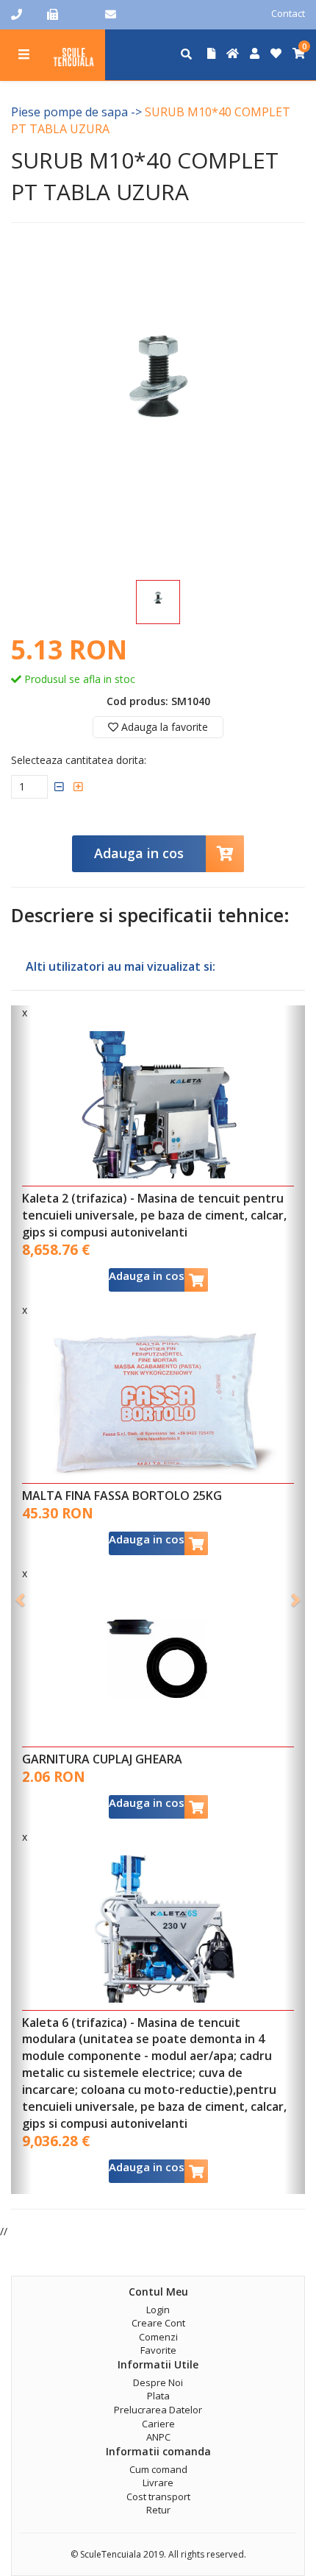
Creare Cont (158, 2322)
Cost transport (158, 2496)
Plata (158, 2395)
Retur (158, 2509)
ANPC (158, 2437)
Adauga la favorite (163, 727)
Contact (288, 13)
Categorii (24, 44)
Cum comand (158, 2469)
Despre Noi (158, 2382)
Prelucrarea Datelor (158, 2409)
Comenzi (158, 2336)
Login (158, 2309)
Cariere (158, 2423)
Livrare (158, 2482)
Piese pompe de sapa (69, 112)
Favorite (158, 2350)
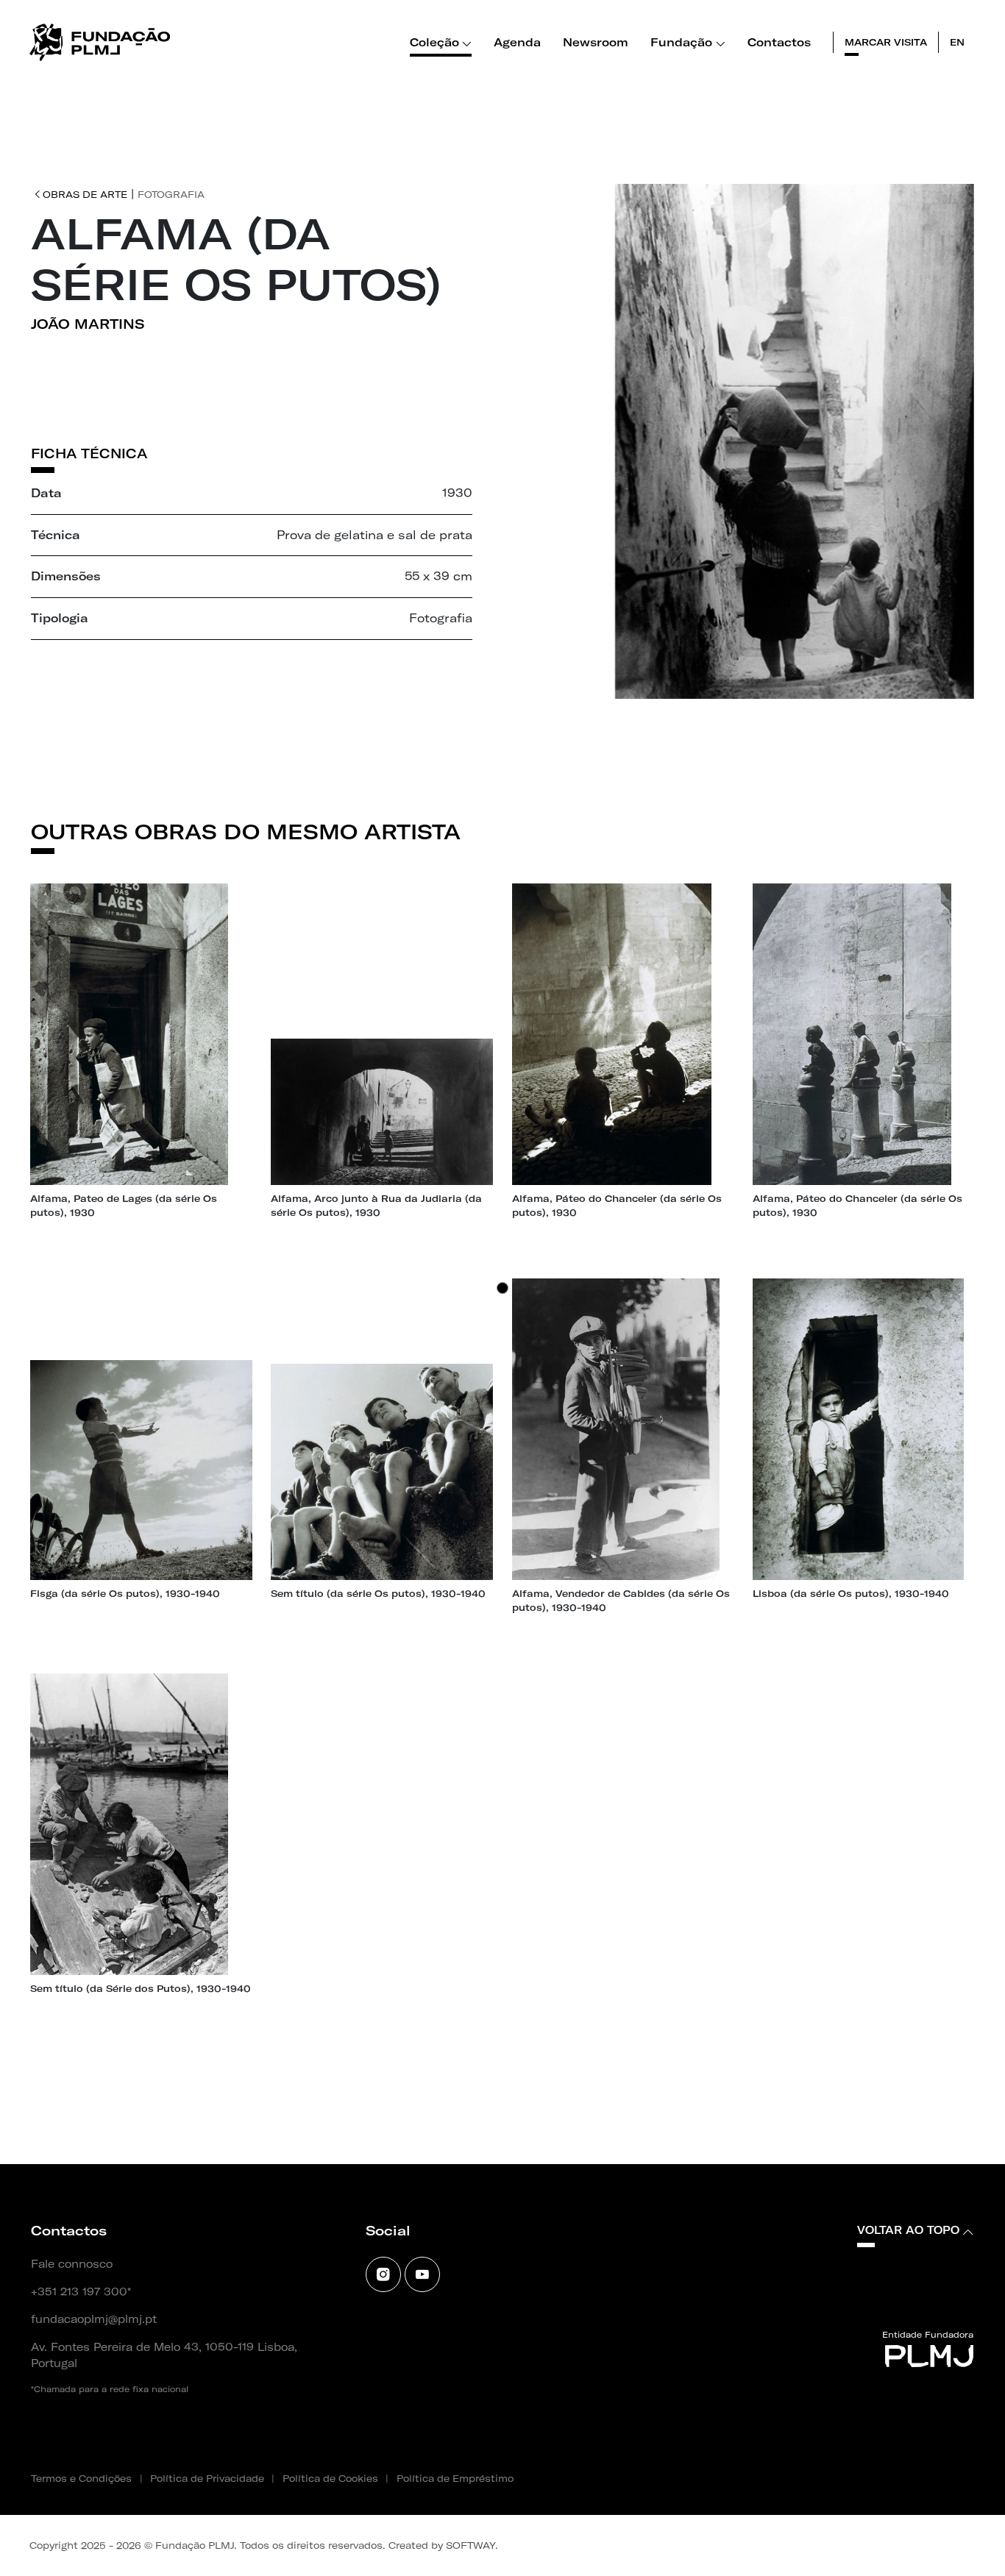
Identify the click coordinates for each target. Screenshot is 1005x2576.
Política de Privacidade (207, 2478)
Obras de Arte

________________________

__Task directions__
Please transcribe all of the entries exactly and omit any picture they hold.

__Response for this exercise__
Creare Cont (158, 2322)
Cost transport (158, 2496)
Plata (158, 2395)
Retur (158, 2509)
ANPC (158, 2437)
Adauga la favorite (163, 727)
Contact (288, 13)
Categorii (24, 44)
Cum comand (158, 2469)
Despre Noi (158, 2382)
Prelucrarea Datelor (158, 2409)
Comenzi (158, 2336)
Login (158, 2309)
Cariere (158, 2423)
Livrare (158, 2482)
Piese pompe de sapa (69, 112)
Favorite (158, 2350)
Identify the click coordinates for each target. Screenshot is 1005x2576.
Política de Privacidade (207, 2478)
Obras de Arte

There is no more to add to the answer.